#### Task instructions:
Rewrite the lines from the one with "Given: Click the" through the end of the records, swapping "verification method" for "sign-in method" and leaving everything else unchanged. Don't include the pictures in your answer.

[Entries for finding words and elements]
--------------------------------

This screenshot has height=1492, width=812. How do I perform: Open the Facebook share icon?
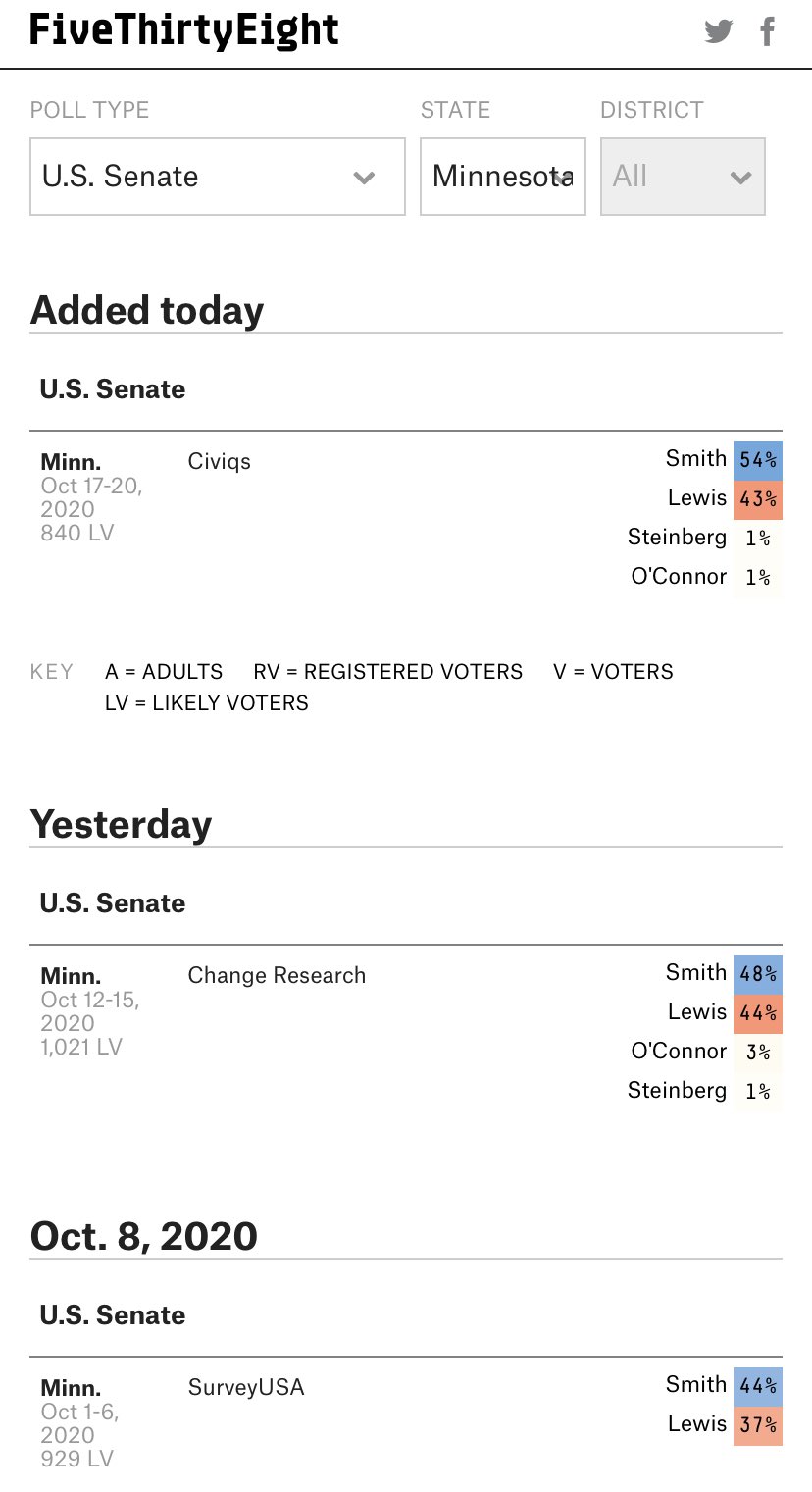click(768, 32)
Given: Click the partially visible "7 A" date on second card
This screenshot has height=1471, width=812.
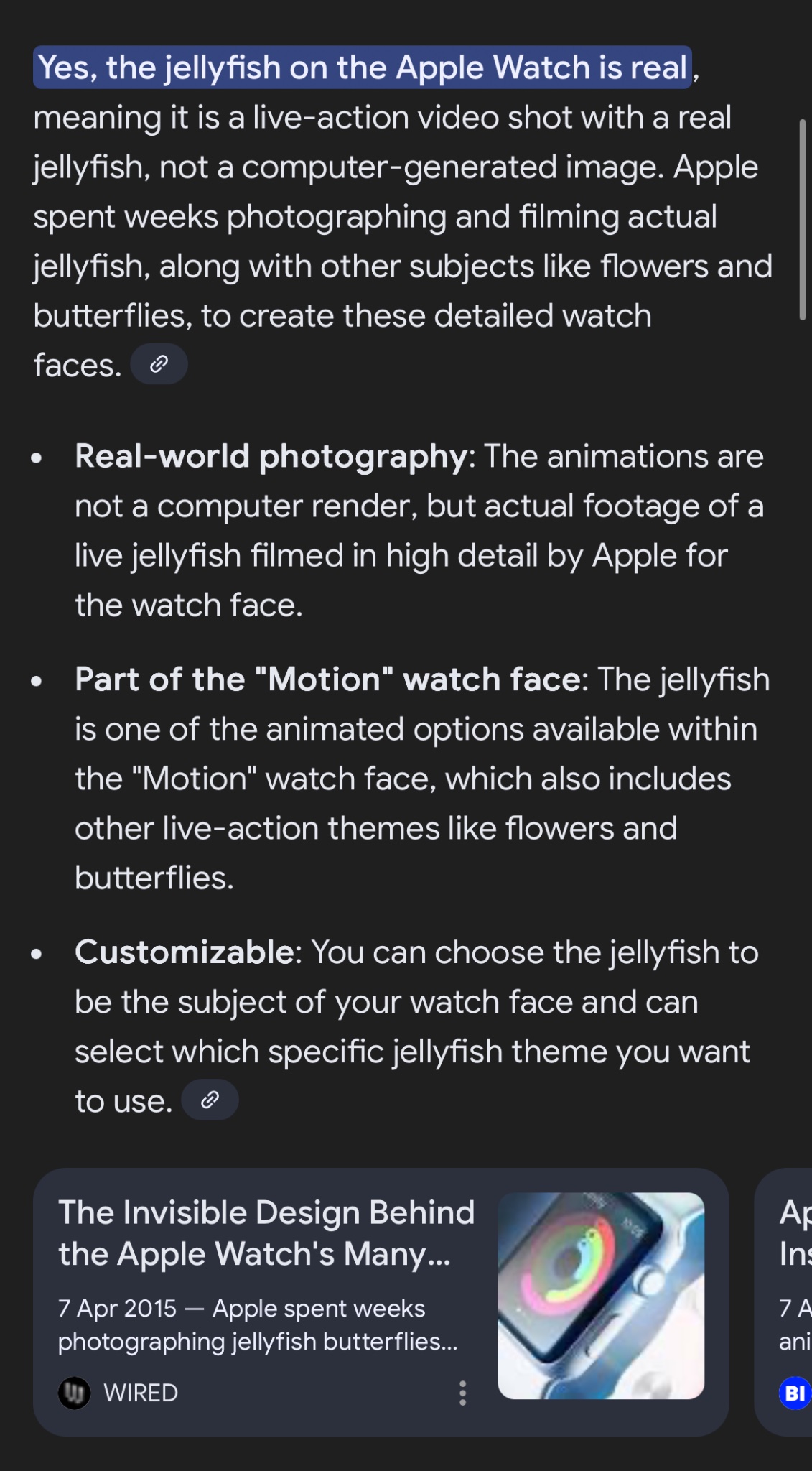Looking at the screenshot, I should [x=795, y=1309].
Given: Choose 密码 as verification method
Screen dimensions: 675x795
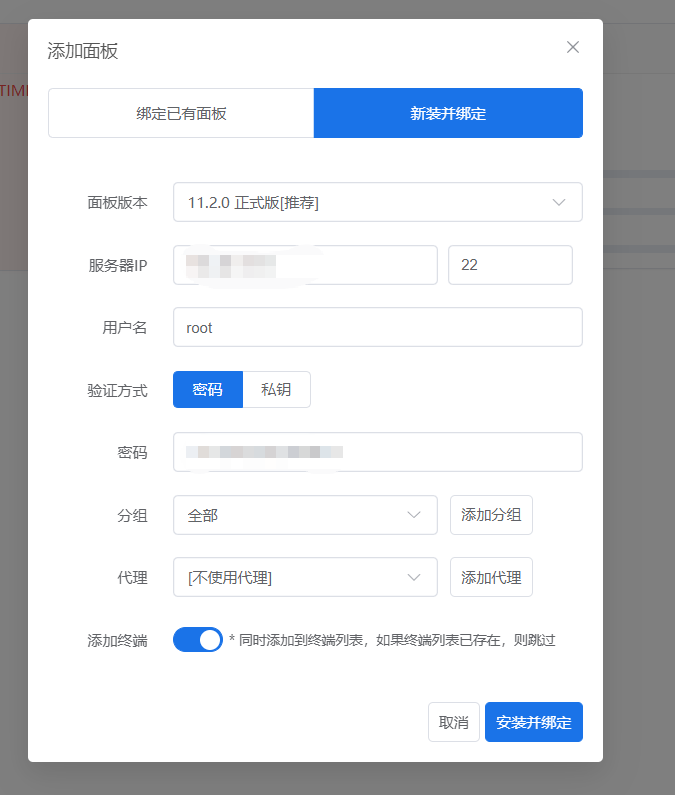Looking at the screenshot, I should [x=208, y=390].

--------------------------------

#### Task result:
Given: Click the partially visible "7 A" date on second card
This screenshot has height=1471, width=812.
Looking at the screenshot, I should [x=795, y=1309].
Given: Choose 密码 as sign-in method
Screen dimensions: 675x795
Looking at the screenshot, I should [x=208, y=390].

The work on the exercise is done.